Sin embargo, junto a las actitudes particularistas de Jesús, hay también una serie de citas, en que expresa admiración por los extranjeros que creen en Él: el centurión de Cafarnaúm (Mt 8,10), el samaritano leproso (Lc 17) y la mujer cananea de la que habla el Evangelio de hoy: son como las primicias de una numerosa multitud de extranjeros, de quienes predice la entrada a la fe y a las promesas, después que se topó con la incredulidad del pueblo elegido.
Mirando a nuestros tiempos, constatamos una tentación cada vez más frecuente en la historia de la Iglesia y su actividad misionera.
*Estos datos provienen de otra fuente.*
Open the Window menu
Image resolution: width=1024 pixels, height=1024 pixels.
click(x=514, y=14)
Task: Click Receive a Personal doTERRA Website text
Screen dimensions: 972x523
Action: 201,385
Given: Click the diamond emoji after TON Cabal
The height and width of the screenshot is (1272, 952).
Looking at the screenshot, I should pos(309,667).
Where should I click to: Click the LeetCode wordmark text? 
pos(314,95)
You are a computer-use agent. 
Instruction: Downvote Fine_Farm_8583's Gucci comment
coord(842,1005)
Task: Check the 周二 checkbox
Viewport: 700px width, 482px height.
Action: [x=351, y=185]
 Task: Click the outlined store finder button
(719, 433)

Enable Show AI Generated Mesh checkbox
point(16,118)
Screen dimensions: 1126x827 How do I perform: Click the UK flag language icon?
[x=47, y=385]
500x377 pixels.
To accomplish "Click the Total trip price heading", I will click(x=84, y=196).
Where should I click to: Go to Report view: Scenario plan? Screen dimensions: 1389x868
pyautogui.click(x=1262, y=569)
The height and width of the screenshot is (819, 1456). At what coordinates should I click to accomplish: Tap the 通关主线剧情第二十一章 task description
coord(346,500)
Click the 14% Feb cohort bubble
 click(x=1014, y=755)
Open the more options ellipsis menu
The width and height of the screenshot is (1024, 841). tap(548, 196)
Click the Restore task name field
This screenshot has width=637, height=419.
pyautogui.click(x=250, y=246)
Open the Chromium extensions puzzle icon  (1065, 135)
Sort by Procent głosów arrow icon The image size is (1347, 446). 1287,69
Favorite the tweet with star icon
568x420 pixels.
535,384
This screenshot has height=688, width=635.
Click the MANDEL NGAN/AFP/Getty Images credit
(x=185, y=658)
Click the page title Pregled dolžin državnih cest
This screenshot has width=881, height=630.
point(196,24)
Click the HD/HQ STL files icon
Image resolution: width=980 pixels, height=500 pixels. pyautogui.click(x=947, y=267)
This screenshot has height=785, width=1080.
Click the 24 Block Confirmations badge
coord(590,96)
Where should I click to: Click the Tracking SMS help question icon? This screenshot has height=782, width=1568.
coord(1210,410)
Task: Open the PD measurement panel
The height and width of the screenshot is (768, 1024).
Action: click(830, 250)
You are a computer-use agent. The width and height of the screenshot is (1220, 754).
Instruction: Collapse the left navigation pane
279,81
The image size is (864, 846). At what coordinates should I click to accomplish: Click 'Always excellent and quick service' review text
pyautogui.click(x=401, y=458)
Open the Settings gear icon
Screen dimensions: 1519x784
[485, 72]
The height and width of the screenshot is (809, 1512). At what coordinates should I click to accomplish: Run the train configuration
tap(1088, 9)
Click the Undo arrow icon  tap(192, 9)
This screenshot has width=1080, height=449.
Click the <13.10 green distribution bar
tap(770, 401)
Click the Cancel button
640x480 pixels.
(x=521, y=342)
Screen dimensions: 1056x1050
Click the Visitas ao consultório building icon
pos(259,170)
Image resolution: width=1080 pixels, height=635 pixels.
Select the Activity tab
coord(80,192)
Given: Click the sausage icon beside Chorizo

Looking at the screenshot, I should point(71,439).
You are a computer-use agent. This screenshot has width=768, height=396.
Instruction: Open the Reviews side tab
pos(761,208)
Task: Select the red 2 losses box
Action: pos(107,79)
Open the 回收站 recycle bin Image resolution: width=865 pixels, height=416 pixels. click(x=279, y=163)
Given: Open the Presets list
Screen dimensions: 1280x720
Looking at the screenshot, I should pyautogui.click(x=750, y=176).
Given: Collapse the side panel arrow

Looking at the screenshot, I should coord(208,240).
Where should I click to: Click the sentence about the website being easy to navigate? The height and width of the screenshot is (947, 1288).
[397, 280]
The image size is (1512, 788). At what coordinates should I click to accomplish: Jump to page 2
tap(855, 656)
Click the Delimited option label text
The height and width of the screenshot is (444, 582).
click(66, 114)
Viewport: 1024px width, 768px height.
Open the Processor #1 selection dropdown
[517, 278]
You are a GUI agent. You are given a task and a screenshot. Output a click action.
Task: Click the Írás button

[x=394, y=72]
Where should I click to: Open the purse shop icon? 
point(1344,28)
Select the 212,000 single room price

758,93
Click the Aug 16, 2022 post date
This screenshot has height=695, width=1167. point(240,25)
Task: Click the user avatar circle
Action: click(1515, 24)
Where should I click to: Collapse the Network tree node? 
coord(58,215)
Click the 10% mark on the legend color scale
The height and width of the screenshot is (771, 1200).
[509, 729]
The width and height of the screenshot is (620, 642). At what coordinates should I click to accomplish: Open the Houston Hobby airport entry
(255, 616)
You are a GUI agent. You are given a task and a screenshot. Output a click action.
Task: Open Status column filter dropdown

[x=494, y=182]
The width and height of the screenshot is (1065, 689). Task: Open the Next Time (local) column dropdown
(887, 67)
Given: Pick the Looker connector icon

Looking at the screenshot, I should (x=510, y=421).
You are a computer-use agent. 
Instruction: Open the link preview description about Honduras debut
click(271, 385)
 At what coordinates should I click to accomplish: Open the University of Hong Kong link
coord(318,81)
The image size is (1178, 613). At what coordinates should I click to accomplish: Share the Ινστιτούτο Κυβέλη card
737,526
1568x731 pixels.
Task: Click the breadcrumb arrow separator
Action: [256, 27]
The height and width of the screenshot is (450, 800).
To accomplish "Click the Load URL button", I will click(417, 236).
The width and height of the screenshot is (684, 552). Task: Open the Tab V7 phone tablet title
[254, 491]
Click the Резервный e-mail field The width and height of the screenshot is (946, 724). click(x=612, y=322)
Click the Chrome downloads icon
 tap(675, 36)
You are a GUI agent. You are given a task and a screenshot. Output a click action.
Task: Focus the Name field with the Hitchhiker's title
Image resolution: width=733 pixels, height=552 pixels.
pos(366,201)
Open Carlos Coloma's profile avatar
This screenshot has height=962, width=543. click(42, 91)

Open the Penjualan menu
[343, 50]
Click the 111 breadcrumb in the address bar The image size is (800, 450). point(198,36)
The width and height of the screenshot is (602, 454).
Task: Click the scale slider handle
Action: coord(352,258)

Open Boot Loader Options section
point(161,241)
La proyección universalista se ha amortiguado y casi apagado con el subterfugio de sobreponer a la fe cristiana la cultura, las tradiciones y las civilizaciones de los pueblos, pensando que la unidad exige por fuerza uniformidad e igualdad parejas. Para manifestar la catolicidad de la Iglesia, no basta afirmar que ella está abierta a todos los pueblos. Tampoco es suficiente afirmar que ella puede adaptarse a todas las culturas, puesto que no es dependiente de ninguna cultura en particular.
Es necesario que ella exprese y manifieste con signos y con hechos, que todos los hombres y todos los pueblos, pueden sentarse en la Iglesia como en su casa. El universalismo del Evangelio está muy lejos de marcar como un sello de separación nuestras relaciones con los demás. Repasemos el trato de Cristo a la mujer cananea en el Evangelio de hoy: la mujer le expone y le ruega: “Señor, Hijo de David: mi hija vive maltratada por un demonio. Jesús no respondió nada. Los discípulos se acercaron y le dijeron: atiéndela, porque viene gritando detrás de nosotros. Él respondió: Dios, me envió sólo a las ovejas perdidas del pueblo de Israel. Ella, fue ante Jesús, se postró y le suplicó: Señor, socórreme. Jesús respondió, no está bien tomar el pan de los hijos para tirarlo a los perritos. Ella contestó: también los perritos comen las migajas que caen de la mesa de sus amos. Jesús le dijo: mujer, qué grande es tu fe; que te suceda lo que pides; y en ese momento sanó su hija”. (Mt 15, 21- 28): podemos concluir: el rechazo de Israel es culpable; la actitud humilde de la mujer cananea, salva.
Héctor González Martínez
Arz. de Durango.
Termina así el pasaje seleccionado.